Our conversation about his break-up allowed me to circle around to what I needed clinically to discuss: his drinking. By the time I got around to asking him about it, he confided in me that while his drinking had gotten worse post break-up, his crisis had been potentiated by another factor as well: he had, for the first time, contemplated suicide one night (or in our medical lingo, had “suicidal ideations”).  When he told me this I automatically ran through my head scenarios in which I had seen Dr. H deal with this and I asked the same questions. He expressed to me that while the thoughts had scared him, they had also allowed for certain other thoughts that had been simmering within him to bubble up to the surface: “I’m depressed.” He began to unravel the nigh-impossible journey of depression self-medicated by alcohol, but he did so on his own volition. He had been ready to discuss this I think, he just needed someone to ask and to meet him halfway.  

By the end of our 45 minutes we were able to get to a point together where he felt comfortable discussing anti-depressive medication and was even open to the idea of one-on-one counseling. When I walked out of the room, emotionally exhausted, I went to present to my preceptor and told her “I don’t have a by-the-book presentation, is it okay if I just tell you what we talked about?” to which she replied “of course.” We both walked back in to talk to him, she was able to build off the bridge I constructed, and prescribed him an anti-depressive and referred him to a counselor of his choice. 

For the first time in a long time, I felt like we had done something really good. I had done something really good.
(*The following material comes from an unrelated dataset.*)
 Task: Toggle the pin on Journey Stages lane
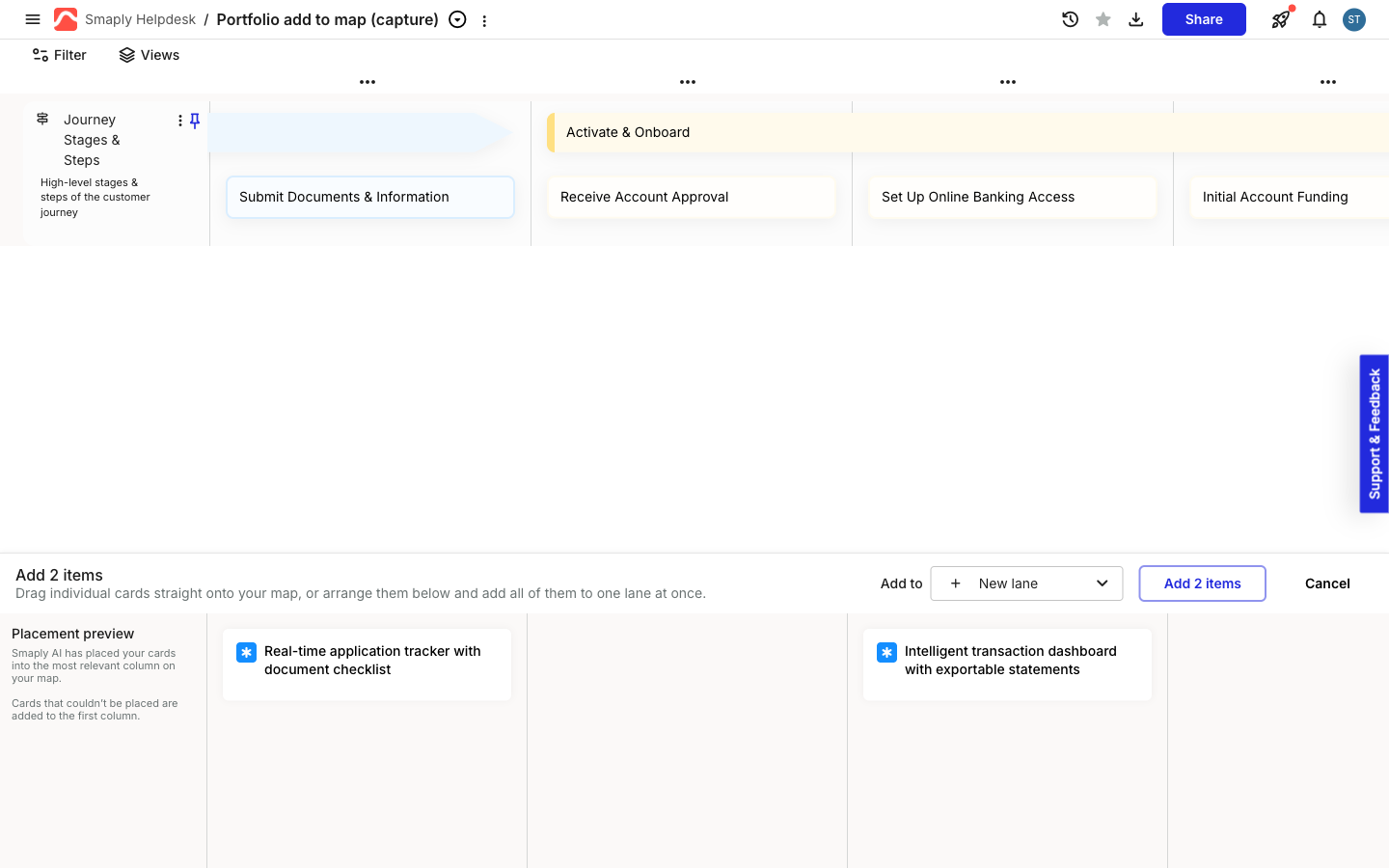coord(195,121)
Under the constraints of a system that only values physical disease and incentivizes physicians to look at patients as singular units of pathophysiological mechanisms, we had still been able to provide this patient a real human interaction.  To anticipate the counter-argument, one can say that there is no feasible way to spend 45 minutes with each patient (and to be fair, I think the only reason this worked is because my preceptor was able to finish her patients while I spent 45 mins with one) and they would be right. But if anything this experience reminded me of the power of multi-disciplinary teams, and more importantly, the undying significance and importance of our humane people skills that form the baseline of our profession. Nowhere in those 45 minutes did I do something that a person who was not a second year medical student could not do. 
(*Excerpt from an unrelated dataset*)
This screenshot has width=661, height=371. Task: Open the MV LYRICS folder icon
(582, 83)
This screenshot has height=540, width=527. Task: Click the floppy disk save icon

The world of medicine is fraught with science, problem solving, facts to memorize, disease processes to recognize, standardized exams to prepare for, flashcards to make, and money to be spent on [insert resource book here]. But in this world we cannot forget that for all its rules and tribulations, the only language that matters, and will continue to matter, is compassion.

Cesar Rodriguez is a fourth-year UMass medical student applying into Internal Medicine. This piece is from an experience during his second year.